Data excerpts START
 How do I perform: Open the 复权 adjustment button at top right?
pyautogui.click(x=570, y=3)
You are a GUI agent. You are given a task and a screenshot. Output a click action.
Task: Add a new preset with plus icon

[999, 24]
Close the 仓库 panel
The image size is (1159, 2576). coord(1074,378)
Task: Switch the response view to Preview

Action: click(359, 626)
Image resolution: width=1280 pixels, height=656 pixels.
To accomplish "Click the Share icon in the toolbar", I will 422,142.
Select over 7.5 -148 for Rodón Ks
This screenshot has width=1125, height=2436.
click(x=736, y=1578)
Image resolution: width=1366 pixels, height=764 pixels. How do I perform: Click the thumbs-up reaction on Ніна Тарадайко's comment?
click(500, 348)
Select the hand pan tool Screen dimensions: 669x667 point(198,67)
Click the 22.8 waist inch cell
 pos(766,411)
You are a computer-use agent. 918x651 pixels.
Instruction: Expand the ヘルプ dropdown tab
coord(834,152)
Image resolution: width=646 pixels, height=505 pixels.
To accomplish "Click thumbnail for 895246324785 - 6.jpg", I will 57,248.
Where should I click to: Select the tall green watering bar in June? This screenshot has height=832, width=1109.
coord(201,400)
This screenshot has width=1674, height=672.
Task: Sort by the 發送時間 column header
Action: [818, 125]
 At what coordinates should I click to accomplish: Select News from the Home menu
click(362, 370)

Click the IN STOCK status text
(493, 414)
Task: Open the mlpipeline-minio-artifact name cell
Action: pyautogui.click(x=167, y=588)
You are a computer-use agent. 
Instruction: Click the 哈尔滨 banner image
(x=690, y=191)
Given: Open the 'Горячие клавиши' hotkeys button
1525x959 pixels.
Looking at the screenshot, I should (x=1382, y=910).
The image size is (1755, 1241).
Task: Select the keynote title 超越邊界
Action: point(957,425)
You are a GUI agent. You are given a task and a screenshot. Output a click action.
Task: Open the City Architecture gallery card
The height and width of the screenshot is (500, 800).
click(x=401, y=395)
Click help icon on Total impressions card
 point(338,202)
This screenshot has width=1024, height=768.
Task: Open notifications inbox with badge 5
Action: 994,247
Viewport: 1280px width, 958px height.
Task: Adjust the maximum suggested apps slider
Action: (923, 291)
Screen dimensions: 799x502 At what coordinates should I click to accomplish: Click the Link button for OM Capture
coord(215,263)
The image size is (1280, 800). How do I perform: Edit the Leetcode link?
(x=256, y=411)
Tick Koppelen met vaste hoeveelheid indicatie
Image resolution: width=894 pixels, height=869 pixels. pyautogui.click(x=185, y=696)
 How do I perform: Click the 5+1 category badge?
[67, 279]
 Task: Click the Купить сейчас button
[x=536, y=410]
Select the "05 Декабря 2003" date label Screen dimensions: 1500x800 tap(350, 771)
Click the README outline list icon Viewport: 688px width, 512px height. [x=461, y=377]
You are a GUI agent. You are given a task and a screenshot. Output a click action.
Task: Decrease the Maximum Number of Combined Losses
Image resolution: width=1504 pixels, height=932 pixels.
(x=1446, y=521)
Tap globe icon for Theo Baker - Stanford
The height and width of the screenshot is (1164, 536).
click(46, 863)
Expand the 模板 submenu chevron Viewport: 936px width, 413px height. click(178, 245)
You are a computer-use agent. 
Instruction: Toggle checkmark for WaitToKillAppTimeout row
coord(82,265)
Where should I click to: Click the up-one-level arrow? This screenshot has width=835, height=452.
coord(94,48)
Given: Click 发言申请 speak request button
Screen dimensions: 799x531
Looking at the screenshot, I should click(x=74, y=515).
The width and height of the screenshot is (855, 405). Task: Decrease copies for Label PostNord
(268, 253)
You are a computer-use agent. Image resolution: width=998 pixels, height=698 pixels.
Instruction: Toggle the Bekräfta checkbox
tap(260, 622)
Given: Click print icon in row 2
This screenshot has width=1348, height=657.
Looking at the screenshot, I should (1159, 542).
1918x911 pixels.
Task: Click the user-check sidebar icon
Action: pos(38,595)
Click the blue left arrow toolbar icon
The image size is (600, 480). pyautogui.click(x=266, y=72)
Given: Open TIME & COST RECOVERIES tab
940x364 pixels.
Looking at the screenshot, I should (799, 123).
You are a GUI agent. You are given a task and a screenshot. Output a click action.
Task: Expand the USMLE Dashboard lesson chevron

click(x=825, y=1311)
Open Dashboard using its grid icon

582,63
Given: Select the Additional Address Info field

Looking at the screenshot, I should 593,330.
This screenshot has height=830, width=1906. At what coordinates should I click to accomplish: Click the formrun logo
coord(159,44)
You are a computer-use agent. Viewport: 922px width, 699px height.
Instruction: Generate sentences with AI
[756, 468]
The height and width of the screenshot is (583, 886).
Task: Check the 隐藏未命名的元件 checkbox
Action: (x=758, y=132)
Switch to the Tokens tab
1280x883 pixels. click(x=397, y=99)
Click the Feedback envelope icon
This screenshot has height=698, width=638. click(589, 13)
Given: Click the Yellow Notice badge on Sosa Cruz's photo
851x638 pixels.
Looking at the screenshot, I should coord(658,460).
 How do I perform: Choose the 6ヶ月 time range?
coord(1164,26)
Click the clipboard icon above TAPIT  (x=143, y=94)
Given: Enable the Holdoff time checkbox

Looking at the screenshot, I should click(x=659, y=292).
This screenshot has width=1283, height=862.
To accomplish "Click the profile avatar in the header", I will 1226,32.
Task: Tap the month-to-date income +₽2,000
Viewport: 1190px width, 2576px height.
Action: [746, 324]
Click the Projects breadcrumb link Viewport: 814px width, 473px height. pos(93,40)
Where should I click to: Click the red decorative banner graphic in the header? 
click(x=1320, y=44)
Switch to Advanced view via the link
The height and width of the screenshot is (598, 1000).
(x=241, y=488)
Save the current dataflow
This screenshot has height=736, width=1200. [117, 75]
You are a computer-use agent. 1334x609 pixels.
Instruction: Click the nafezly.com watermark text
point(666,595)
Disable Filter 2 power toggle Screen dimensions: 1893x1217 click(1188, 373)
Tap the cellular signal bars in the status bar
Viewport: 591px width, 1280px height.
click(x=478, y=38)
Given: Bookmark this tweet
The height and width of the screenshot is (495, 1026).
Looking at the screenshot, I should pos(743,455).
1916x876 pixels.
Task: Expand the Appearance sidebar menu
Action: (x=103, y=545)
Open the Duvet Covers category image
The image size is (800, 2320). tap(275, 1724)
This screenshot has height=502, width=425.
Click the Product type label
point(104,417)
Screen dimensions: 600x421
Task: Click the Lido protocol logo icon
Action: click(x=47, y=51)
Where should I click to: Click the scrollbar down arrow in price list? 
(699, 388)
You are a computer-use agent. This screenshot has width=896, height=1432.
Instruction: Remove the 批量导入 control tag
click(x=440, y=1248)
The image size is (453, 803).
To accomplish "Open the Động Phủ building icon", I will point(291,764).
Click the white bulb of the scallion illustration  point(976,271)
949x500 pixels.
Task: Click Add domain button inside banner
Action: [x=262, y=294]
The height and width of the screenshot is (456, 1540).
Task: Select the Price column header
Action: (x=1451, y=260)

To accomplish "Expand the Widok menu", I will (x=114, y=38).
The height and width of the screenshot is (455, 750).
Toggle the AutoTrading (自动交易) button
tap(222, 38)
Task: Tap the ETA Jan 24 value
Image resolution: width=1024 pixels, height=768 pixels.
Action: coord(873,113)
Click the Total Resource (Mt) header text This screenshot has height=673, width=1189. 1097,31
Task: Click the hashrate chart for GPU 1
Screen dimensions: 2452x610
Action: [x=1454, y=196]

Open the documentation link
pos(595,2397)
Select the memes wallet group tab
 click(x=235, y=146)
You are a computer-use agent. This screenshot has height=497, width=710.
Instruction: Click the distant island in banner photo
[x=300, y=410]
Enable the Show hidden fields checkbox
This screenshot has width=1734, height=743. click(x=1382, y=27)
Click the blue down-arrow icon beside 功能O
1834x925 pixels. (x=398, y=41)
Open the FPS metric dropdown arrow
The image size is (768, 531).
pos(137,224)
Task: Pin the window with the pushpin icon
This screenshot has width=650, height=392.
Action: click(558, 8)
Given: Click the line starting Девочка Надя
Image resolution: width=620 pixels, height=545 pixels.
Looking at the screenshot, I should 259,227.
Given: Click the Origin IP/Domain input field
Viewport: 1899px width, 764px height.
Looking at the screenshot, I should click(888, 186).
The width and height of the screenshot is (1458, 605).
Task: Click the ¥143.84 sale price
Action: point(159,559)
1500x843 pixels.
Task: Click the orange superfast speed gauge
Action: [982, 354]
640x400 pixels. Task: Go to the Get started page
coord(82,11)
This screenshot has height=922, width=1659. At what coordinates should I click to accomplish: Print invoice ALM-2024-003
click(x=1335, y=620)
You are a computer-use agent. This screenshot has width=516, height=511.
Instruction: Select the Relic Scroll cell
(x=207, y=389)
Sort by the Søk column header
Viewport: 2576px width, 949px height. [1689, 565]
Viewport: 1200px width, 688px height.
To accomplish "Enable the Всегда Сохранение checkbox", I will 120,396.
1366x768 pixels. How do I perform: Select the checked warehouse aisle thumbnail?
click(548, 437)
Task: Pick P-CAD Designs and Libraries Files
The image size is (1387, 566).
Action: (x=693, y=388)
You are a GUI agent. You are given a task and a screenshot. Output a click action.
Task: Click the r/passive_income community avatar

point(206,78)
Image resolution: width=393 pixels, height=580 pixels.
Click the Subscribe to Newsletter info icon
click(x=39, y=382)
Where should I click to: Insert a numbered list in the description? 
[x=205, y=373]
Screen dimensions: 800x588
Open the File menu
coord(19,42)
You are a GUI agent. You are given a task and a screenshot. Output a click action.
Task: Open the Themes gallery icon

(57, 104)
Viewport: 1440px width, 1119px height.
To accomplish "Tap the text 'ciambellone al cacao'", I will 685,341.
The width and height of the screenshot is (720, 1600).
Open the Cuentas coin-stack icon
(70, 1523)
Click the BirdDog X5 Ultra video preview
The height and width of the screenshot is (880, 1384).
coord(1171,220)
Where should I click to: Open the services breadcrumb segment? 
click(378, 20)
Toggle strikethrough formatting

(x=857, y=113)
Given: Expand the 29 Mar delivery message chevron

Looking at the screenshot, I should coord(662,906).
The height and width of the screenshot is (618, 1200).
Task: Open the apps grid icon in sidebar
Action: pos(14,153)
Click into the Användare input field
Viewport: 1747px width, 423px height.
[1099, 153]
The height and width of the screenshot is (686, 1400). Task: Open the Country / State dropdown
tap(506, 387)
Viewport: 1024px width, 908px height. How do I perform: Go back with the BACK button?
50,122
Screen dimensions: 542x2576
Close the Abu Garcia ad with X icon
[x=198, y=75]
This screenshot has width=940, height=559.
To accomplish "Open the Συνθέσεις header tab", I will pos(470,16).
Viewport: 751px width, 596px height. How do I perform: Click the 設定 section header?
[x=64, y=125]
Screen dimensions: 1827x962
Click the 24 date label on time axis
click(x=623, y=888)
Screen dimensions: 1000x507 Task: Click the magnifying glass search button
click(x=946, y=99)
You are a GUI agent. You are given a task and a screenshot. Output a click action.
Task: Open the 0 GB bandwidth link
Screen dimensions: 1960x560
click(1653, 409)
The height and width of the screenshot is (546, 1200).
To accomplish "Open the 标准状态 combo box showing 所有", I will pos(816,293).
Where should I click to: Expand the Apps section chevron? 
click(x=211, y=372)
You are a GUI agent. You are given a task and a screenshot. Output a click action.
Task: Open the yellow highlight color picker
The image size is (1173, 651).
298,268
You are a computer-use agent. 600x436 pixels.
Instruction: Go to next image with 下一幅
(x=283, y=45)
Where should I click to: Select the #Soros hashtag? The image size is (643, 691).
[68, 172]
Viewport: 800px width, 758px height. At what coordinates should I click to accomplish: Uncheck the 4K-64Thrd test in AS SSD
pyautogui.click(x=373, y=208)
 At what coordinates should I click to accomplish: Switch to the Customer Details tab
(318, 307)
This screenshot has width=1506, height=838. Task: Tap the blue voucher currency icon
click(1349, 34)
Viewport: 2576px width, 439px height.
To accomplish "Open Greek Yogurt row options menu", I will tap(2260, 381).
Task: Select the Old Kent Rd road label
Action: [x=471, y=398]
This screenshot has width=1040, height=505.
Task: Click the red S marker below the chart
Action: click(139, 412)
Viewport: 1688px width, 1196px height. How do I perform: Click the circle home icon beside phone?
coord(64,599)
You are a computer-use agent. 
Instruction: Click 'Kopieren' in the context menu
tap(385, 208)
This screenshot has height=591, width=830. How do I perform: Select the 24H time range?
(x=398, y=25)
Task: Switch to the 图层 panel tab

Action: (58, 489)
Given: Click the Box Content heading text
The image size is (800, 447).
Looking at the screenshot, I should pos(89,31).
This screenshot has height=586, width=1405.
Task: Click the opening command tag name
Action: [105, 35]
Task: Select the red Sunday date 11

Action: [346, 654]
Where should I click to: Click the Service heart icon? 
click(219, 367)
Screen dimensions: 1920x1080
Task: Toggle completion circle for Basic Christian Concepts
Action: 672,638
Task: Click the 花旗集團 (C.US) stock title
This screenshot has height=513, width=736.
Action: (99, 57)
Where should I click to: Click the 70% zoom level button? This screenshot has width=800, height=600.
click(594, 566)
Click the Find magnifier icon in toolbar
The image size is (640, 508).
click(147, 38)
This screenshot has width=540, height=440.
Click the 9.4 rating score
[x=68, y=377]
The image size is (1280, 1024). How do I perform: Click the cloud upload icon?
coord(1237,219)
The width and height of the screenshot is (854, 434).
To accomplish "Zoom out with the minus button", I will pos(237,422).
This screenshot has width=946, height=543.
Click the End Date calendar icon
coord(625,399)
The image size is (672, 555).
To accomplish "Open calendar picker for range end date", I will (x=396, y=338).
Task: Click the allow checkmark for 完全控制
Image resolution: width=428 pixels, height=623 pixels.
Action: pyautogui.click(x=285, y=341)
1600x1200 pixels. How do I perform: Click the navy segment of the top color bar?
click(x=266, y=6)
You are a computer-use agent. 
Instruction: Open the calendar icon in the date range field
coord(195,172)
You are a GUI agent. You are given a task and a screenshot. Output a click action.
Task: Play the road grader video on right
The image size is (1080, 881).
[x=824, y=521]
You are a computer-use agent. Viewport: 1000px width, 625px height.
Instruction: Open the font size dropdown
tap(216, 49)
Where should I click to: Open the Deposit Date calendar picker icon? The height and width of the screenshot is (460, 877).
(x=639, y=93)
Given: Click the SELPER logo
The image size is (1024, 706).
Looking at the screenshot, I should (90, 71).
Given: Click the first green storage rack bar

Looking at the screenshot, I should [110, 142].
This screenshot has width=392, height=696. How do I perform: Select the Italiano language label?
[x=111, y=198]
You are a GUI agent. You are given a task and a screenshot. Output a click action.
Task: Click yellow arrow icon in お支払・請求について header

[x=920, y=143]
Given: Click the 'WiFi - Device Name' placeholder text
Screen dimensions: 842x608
Data excerpts END
Beginning at the top of the data, extract each line through the line containing "Image resolution: width=1280" and return those lines exactly, with nothing added.

 How do I perform: Open the 复权 adjustment button at top right?
pyautogui.click(x=570, y=3)
You are a GUI agent. You are given a task and a screenshot. Output a click action.
Task: Add a new preset with plus icon

[999, 24]
Close the 仓库 panel
The image size is (1159, 2576). coord(1074,378)
Task: Switch the response view to Preview

Action: click(359, 626)
Image resolution: width=1280 pixels, height=656 pixels.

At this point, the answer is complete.